INFORMATION:
——
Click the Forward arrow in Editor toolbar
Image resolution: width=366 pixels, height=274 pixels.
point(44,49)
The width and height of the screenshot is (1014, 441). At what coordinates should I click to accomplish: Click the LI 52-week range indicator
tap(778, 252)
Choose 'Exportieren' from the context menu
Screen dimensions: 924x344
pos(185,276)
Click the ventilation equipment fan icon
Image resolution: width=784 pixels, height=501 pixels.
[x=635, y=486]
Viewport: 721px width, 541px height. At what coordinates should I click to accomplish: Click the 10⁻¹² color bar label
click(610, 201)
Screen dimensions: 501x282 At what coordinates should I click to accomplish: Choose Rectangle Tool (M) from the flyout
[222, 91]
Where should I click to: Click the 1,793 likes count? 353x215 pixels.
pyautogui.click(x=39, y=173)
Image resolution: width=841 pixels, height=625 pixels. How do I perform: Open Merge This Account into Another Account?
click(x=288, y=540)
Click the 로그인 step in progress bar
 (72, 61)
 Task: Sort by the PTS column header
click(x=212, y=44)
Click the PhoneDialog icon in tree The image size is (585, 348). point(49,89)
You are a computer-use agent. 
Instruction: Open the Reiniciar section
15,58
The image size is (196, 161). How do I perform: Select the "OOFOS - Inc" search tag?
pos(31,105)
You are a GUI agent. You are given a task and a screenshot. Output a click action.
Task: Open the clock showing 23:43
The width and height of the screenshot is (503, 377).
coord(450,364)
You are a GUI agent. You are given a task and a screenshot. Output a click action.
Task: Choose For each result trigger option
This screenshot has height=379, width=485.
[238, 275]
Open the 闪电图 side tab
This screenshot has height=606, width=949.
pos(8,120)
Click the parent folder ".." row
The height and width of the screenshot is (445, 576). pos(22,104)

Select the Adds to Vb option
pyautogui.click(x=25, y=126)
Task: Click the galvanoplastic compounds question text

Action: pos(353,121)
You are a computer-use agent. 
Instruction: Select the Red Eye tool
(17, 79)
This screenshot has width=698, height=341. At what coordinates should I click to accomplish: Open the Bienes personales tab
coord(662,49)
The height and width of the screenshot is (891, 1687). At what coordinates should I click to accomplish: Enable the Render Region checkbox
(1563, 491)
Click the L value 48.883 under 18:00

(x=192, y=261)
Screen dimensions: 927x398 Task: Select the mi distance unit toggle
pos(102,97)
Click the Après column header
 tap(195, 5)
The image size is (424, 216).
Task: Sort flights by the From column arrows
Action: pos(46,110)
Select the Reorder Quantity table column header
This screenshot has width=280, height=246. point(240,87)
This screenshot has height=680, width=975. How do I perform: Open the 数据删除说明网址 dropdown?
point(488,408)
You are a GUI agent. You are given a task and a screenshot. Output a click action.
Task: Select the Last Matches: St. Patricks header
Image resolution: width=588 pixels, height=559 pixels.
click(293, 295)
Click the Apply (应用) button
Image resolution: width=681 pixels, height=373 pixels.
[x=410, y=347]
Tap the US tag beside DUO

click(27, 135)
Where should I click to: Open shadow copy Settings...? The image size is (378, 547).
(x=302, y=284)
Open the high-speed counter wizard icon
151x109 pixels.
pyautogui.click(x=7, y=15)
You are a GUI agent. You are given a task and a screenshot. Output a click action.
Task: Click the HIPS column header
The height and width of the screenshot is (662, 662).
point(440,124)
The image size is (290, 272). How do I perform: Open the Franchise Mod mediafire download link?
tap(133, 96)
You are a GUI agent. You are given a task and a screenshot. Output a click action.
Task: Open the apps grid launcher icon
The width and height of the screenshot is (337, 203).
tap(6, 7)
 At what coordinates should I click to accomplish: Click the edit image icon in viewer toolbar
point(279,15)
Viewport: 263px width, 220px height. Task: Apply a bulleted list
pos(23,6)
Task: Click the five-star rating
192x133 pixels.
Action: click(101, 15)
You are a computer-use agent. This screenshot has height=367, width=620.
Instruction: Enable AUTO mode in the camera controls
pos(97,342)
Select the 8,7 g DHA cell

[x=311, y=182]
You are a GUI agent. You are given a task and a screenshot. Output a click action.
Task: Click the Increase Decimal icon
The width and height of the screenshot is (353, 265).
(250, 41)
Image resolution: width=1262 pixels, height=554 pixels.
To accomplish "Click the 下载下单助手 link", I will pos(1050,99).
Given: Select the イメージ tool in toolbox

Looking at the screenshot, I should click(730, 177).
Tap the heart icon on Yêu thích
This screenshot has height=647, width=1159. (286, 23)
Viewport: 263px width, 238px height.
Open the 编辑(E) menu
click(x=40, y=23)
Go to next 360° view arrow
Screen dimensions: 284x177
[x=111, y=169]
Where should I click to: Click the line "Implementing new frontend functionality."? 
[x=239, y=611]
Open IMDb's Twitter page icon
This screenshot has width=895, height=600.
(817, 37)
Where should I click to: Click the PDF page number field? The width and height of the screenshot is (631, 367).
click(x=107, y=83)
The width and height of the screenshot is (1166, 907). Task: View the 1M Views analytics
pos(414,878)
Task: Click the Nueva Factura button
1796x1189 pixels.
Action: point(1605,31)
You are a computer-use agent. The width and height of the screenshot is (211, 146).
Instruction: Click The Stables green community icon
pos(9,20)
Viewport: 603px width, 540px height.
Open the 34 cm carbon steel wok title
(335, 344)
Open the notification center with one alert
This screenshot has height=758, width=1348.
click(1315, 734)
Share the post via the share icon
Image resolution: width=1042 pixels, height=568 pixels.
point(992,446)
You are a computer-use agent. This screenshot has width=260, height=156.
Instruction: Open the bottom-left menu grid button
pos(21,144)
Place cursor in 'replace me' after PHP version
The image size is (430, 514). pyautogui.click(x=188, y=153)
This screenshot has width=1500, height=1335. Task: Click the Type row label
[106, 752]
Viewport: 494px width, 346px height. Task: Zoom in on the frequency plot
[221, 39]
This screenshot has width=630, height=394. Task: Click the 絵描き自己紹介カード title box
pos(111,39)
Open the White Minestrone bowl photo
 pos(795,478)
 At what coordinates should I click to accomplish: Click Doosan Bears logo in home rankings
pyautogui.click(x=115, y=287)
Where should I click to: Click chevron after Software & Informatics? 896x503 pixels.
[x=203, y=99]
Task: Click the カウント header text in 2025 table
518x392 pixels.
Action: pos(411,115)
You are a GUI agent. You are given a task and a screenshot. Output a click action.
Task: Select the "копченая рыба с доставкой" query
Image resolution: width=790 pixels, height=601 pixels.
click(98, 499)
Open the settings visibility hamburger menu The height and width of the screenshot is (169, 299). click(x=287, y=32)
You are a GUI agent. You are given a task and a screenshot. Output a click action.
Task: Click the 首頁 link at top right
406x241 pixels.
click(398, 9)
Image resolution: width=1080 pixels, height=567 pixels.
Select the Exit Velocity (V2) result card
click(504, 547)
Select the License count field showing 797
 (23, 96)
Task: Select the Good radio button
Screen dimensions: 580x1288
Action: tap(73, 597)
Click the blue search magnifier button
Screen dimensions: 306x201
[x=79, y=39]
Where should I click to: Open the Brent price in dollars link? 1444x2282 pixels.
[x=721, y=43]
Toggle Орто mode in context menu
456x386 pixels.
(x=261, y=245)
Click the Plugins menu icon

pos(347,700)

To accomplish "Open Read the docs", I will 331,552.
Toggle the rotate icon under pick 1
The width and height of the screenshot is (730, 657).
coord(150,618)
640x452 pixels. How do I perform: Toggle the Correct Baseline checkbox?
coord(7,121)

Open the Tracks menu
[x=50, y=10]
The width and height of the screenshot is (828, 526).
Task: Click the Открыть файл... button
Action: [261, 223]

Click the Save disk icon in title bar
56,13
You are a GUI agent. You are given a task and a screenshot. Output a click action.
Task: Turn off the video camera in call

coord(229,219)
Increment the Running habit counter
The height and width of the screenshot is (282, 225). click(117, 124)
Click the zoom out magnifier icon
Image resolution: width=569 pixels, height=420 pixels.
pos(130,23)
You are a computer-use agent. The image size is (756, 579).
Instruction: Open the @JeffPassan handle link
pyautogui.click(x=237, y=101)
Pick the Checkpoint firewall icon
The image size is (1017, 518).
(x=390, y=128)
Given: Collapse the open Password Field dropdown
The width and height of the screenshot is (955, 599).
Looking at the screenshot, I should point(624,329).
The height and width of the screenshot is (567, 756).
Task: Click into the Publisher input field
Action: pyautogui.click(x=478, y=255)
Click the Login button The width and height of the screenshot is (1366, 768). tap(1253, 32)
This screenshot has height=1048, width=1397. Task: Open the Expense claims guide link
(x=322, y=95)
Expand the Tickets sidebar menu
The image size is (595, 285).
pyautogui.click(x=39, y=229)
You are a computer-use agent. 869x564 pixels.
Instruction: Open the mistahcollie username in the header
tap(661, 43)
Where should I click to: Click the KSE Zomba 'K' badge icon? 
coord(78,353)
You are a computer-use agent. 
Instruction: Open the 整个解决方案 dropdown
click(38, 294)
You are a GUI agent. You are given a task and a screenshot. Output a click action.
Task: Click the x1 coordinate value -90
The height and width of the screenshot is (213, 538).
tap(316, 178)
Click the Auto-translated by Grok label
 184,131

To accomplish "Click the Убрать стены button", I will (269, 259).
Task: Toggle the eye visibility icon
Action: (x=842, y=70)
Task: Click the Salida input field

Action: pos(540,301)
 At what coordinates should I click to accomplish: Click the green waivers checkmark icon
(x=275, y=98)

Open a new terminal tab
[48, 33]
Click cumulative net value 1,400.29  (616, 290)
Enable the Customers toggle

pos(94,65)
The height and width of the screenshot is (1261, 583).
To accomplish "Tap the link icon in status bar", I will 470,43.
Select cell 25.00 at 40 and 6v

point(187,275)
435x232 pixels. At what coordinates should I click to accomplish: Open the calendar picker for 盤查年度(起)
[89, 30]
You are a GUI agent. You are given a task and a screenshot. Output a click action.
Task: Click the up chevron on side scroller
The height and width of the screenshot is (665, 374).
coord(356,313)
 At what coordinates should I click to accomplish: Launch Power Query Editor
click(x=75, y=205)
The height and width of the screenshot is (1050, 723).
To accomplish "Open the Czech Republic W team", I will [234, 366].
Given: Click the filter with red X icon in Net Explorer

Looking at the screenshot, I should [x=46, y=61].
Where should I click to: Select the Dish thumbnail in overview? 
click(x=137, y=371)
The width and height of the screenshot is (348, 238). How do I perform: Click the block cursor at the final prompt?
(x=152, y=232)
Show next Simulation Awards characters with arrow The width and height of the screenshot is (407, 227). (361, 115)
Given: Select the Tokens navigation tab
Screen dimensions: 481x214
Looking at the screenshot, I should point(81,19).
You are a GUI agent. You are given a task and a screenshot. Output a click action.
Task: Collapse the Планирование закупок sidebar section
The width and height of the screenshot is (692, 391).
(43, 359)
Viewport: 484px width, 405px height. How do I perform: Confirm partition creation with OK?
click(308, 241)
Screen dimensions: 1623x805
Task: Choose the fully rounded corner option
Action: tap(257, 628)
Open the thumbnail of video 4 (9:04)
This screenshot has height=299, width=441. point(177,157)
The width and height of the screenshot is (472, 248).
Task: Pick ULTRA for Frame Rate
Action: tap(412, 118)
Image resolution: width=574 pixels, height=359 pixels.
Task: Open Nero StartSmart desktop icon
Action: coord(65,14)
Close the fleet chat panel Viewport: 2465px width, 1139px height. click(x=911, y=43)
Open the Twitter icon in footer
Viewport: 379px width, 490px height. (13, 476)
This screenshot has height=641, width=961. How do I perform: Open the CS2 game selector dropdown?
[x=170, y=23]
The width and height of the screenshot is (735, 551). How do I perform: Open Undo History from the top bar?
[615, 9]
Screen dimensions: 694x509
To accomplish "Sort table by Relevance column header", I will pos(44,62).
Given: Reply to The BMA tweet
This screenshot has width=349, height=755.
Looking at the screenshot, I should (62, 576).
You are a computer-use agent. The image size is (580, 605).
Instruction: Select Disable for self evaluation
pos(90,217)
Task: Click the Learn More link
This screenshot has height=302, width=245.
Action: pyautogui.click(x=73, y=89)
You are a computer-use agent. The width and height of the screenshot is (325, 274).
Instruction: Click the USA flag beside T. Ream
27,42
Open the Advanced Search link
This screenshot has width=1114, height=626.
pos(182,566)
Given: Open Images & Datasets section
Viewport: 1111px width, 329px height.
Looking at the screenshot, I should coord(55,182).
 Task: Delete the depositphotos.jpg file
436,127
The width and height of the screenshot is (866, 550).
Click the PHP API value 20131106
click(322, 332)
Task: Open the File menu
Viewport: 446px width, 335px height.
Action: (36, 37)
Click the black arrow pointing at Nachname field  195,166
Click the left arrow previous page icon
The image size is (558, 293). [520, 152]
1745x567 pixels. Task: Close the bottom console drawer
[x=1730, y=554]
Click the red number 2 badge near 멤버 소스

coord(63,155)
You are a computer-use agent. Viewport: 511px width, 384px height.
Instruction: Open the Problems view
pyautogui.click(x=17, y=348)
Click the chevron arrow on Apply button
——
PROBLEM REQUIREMENTS: Copy each line above where "magnifier" appears.

ANSWER BOX:
Click the blue search magnifier button
Click the zoom out magnifier icon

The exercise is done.